— PROBLEM DESCRIPTION —
In the listing below, identify each line with the word "Items" and return those lines.

— RECORD EXTRACTS —
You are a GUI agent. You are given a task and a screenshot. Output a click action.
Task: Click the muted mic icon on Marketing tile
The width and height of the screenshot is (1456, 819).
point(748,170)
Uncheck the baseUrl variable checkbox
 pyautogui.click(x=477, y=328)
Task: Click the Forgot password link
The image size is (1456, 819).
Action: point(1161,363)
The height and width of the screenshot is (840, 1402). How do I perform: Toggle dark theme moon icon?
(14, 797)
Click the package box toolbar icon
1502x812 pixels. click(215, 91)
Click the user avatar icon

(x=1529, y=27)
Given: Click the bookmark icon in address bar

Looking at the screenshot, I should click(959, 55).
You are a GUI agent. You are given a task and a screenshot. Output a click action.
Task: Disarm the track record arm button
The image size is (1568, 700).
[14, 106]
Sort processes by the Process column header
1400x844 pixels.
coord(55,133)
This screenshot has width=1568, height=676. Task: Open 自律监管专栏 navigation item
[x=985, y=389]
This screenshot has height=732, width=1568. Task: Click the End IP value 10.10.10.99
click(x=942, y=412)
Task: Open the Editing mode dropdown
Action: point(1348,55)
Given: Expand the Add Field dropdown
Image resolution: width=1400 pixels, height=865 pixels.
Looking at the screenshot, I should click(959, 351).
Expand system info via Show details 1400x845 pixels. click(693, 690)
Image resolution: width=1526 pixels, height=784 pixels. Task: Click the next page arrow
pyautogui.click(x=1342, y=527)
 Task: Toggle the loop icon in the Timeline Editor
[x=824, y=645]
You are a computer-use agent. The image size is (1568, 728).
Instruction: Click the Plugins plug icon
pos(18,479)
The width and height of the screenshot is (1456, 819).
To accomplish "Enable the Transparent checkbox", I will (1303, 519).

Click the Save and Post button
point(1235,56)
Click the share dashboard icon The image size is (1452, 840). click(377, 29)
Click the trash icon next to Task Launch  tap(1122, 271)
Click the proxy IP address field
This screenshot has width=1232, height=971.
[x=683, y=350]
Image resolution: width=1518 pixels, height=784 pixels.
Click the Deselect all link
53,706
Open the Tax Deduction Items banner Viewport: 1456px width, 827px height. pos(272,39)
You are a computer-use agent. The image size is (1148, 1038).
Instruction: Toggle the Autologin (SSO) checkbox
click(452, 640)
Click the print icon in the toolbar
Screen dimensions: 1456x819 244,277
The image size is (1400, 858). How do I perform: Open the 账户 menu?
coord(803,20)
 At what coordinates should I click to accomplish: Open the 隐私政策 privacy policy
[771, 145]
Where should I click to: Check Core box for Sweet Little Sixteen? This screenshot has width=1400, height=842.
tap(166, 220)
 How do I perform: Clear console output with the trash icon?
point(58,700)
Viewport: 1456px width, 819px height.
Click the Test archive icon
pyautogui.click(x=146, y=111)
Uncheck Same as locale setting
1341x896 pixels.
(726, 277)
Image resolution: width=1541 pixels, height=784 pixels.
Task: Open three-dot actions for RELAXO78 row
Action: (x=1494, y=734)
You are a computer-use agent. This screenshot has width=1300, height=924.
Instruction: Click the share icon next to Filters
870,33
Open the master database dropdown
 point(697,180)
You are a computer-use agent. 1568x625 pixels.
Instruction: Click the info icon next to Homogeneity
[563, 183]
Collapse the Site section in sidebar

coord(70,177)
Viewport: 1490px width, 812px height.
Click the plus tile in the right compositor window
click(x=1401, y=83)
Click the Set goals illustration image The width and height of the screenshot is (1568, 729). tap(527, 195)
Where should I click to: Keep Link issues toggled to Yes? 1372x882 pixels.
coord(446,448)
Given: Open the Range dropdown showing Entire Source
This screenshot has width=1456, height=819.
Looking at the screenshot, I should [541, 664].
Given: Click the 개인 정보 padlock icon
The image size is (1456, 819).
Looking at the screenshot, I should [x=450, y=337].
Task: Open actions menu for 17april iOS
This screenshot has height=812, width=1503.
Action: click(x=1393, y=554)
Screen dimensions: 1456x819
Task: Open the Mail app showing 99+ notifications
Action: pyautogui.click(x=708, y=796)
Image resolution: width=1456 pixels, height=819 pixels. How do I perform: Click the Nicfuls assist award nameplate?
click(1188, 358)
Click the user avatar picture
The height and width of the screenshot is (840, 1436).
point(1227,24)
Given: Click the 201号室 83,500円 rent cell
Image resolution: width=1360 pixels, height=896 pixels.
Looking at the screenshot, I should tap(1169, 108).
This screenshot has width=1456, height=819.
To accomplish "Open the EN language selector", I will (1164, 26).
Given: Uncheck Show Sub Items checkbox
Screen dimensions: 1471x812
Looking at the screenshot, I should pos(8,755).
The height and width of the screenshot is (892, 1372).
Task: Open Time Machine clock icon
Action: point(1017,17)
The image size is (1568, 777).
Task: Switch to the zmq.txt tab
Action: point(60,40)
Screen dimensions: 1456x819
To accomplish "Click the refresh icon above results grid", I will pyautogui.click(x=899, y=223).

— EXPECTED ANSWER —
Open the Tax Deduction Items banner Viewport: 1456px width, 827px height. pos(272,39)
Given: Uncheck Show Sub Items checkbox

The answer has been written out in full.